Work to complete:
Go through the entries and copy each one exactly. Leave none out.

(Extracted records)
☆ ☆ ☆ ☆ ☆ ☆ ☆

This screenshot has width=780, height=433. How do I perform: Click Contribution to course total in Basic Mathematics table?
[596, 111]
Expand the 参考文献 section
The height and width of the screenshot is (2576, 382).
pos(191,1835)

☆ ☆ ☆ ☆ ☆ ☆ ☆

Answer to the exercise:
This screenshot has width=780, height=433. How do I perform: Click Contribution to course total in Basic Mathematics table?
[596, 111]
Expand the 参考文献 section
The height and width of the screenshot is (2576, 382).
pos(191,1835)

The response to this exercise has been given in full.